Professor's Grants Will Open More Doors to Science
By Brian Hiro
Ed Price pursued physics as a discipline because he views science and technology as a beautiful way to better understand the world around us.
Price also believes that kind of knowledge should be available to everyone, not just people – like him – who were fortunate enough to attend elite academic institutions. And he has dedicated a significant portion of his career to increasing access to scientific education.
Now, the Cal State San Marcos physics professor has received not one, but two grants that will further this longstanding effort.
The first is a five-year, $1.49 million grant from the National Science Foundation that will extend and expand CSUSM’s Mobile Making program, through which undergraduates in STEM majors are dispatched to local middle schools to deliver science lessons to mostly underrepresented students.
The second is a three-year, $480,000 grant from NASA to create an “aerospace academy” for local high school students, many of them from low-income backgrounds.
Both programs will operate through the Center for Research and Engagement in STEM Education (CRESE), for which Price is the faculty director and co-founder.
“Working in our community and working with students to whom these opportunities historically have been denied, that’s something that’s really important to me,” Price said. “And one of the things I love about being here at Cal State San Marcos is that we’re in a great position to do something about that.”
The NSF grant builds on a similar one that CSUSM received five years ago that established CRESE and the Mobile Making program. The new grant continues the practice of sending so-called STEM ambassadors into local schools to lead science experiments and other projects during after-school periods. But the additional funding will allow CSUSM to more than double (to about 30) the number of middle schools and upper elementary grades that it reaches, including in more remote school districts like Oceanside, Fallbrook and Bonsall.

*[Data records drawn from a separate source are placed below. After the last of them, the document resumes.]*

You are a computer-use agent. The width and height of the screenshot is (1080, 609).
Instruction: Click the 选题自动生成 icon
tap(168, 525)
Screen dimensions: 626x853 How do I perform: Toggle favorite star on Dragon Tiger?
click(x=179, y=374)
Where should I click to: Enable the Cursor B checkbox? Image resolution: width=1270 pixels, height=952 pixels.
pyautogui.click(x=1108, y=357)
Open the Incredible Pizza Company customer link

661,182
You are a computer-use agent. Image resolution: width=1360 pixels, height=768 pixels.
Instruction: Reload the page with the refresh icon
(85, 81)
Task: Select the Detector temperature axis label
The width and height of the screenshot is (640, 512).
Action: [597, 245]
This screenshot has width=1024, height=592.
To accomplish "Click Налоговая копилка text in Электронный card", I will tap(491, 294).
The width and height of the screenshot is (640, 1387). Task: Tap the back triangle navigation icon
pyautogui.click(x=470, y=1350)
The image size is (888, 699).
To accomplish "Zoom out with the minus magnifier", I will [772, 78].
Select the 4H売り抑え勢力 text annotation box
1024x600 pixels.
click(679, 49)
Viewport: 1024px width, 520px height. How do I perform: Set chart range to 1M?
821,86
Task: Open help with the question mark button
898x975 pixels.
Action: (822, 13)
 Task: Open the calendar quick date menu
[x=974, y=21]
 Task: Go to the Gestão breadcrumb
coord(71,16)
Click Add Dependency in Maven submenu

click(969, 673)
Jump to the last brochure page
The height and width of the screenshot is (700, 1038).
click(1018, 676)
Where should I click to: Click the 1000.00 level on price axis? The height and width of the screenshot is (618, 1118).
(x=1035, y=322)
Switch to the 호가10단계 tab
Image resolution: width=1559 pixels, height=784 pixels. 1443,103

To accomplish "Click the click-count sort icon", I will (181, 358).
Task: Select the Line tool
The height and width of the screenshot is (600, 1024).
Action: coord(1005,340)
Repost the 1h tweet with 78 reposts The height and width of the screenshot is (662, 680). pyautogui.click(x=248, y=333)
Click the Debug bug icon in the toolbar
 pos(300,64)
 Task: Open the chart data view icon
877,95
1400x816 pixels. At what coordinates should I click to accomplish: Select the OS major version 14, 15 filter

As part of the grant to CSUSM, the NSF also awarded money to start up Mobile Making programs at three other California State University campuses – Fresno, Long Beach and San Luis Obispo – and Price and his team will assist with the launching of those initiatives this fall and spring. And the CSU Chancellor’s Office will help disseminate the results as a means of encouraging other campuses to adopt the program as well.
“We've learned a lot about how to make this work, and I think we have a good model,” Price said. “It's proven to the point that it does make sense for other places to try it. The things that make it work here, like the power of our campus as a regional institution, that's true of a lot of CSUs, and I think that there's no reason that this wouldn't work in other places.”
A co-principal investigator for the grant is Sinem Siyahhan, a professor in the School of Education. For many years, Siyahhan has run a program in which undergraduate students planning to pursue a teaching credential fan out to after-school sessions to organize activities with kids. During the pandemic, Siyahhan and Price merged their programs, and now the STEM ambassadors are accompanied on their outings by future teachers. In all, hundreds of CSUSM students will participate in the Mobile Making program during each of the next five years.
The NASA grant was secured by Price in collaboration with Gerardo Dominguez, a fellow physics professor. CSUSM was one of only eight institutions nationwide that received a total of $3.8 million in Minority University Research and Education (MUREP) awards for the MUREP Aerospace Academy (MAA).
CSUSM’s version of this academy involves a partnership with four area high schools: San Marcos and Mission Hills in San Marcos and San Pasqual and Orange Glen in Escondido. For each of the next three years, a group of STEM majors from CSUSM will work with about 25 students from each of the sites (about 100 total) on a year-long set of activities around a common theme. The experience will culminate in a summer capstone project in which NASA will present students with a challenge problem that they will have to develop a solution for.
The theme for this school year is lunar exploration.
“There will be a whole bunch of things we'll do to think about how you design a vehicle that can travel on a lunar surface,” Price said. “What goes into that? What's some of the science that we know about the moon and about the kind of terrain and conditions you'd find there, and how do you take that into account?
“The idea of an academy is a multifaceted and a long-term experience for these kids. A lot of times kids will have opportunities to do one-off things, and that can be great. But I think something that's sustained like this over time is going to be a meaningful experience for these students.”
Price and Dominguez have several partners on the MAA program, including CSUSM’s National Latino Research Center to work with families of the high school students on college readiness, Carlsbad-based Nordson, Palomar College and a NASA-funded research collaboration called ICE Five-O (of which Dominguez is a member).
“The approach we take at CRESE is really about leveraging the strengths of our students, our relationships with the community, building off of that,” Price said. “That's the theme in both of these programs. They're both about giving our youth in the community a chance to engage in science and have early and successful experiences with that.”